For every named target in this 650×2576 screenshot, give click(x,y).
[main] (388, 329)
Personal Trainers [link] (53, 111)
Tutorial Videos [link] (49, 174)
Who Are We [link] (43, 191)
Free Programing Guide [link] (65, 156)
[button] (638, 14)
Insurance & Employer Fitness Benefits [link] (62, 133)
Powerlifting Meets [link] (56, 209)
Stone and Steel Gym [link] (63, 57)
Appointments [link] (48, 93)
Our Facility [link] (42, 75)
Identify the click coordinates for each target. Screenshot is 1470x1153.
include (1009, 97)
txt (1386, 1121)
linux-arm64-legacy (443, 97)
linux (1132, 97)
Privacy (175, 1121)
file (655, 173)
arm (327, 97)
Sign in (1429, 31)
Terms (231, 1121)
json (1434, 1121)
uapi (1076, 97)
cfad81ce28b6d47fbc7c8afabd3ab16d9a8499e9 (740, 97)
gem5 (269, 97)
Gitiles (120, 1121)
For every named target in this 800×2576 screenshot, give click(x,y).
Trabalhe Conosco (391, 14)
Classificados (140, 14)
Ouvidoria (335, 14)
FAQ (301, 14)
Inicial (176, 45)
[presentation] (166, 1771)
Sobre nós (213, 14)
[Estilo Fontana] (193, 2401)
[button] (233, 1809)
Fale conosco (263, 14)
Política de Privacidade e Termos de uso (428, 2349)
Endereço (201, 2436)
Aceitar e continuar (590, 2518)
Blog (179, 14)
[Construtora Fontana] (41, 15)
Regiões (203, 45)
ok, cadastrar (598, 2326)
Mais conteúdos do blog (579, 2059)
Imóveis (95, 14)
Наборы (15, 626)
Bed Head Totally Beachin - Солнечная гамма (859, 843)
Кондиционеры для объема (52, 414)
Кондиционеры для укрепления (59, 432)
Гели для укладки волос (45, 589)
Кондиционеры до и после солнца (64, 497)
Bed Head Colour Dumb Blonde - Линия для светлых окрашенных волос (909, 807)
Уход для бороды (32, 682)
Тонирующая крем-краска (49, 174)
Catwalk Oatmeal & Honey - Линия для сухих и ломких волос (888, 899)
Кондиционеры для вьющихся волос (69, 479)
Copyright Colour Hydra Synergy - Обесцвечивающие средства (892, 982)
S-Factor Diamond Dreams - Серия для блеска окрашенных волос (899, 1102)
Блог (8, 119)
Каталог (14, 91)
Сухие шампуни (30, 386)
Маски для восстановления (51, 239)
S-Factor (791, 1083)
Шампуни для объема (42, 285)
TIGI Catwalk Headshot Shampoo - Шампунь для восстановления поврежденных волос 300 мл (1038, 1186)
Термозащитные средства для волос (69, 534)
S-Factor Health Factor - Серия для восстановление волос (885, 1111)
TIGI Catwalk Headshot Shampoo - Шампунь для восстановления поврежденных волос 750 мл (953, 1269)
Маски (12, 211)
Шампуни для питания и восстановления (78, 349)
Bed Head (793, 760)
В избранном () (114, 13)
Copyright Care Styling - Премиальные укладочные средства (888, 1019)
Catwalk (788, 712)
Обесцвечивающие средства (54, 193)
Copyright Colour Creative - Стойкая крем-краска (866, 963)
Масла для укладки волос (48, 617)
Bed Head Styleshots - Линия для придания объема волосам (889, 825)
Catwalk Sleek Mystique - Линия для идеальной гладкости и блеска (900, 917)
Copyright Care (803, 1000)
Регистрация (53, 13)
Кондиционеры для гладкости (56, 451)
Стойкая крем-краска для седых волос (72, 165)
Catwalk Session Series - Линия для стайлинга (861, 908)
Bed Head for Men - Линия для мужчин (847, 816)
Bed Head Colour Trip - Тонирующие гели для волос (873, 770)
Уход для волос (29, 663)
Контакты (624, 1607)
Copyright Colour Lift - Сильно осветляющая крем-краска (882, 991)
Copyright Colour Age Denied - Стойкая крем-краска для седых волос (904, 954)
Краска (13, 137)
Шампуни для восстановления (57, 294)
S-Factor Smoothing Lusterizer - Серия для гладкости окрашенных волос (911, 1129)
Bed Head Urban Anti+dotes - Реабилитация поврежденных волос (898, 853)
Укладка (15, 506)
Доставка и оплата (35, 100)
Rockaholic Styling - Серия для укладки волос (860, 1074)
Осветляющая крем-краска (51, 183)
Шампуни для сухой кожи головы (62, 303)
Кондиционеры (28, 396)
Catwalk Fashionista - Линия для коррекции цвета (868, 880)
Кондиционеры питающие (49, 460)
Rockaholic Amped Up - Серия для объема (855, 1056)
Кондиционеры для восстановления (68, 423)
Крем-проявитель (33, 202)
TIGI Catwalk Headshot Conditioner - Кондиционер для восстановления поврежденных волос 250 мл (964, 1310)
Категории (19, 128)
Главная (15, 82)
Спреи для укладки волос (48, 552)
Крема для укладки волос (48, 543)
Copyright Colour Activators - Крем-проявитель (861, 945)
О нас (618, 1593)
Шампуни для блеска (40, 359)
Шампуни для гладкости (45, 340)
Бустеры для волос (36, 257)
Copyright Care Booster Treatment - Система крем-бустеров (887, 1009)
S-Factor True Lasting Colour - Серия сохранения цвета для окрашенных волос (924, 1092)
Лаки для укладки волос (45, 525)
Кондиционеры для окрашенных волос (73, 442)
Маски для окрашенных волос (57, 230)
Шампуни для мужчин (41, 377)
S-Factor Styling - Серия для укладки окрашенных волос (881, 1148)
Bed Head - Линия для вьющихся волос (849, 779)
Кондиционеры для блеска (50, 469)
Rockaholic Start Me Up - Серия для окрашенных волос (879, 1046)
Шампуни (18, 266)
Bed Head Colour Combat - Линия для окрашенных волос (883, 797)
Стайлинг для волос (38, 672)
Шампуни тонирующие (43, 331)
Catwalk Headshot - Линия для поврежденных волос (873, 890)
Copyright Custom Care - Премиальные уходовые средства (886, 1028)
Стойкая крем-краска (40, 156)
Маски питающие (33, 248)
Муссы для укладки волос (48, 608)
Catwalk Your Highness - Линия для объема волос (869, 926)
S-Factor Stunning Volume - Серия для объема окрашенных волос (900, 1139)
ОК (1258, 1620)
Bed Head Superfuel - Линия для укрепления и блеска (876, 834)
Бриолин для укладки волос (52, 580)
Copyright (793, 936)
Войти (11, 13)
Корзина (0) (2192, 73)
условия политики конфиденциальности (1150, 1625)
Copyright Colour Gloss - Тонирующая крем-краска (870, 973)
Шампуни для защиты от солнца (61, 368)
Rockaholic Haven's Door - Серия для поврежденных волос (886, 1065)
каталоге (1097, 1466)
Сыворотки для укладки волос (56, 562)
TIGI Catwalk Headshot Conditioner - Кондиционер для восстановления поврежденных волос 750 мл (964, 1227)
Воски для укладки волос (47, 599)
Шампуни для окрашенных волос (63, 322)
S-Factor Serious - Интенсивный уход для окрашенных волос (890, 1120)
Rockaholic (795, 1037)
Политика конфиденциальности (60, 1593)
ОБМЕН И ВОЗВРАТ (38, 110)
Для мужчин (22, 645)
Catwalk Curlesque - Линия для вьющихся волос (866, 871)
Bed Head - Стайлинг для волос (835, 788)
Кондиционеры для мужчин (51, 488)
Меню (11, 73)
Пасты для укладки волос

==============================

Your assignment → Check the listing above for "восстановления". Show every line where it turns up.

Task output →
Маски для восстановления (51, 239)
TIGI Catwalk Headshot Shampoo - Шампунь для восстановления поврежденных волос 300 мл (1038, 1186)
TIGI Catwalk Headshot Shampoo - Шампунь для восстановления поврежденных волос 750 мл (953, 1269)
Шампуни для питания и восстановления (78, 349)
Шампуни для восстановления (57, 294)
Кондиционеры для восстановления (68, 423)
TIGI Catwalk Headshot Conditioner - Кондиционер для восстановления поврежденных волос 250 мл (964, 1310)
TIGI Catwalk Headshot Conditioner - Кондиционер для восстановления поврежденных волос 750 мл (964, 1227)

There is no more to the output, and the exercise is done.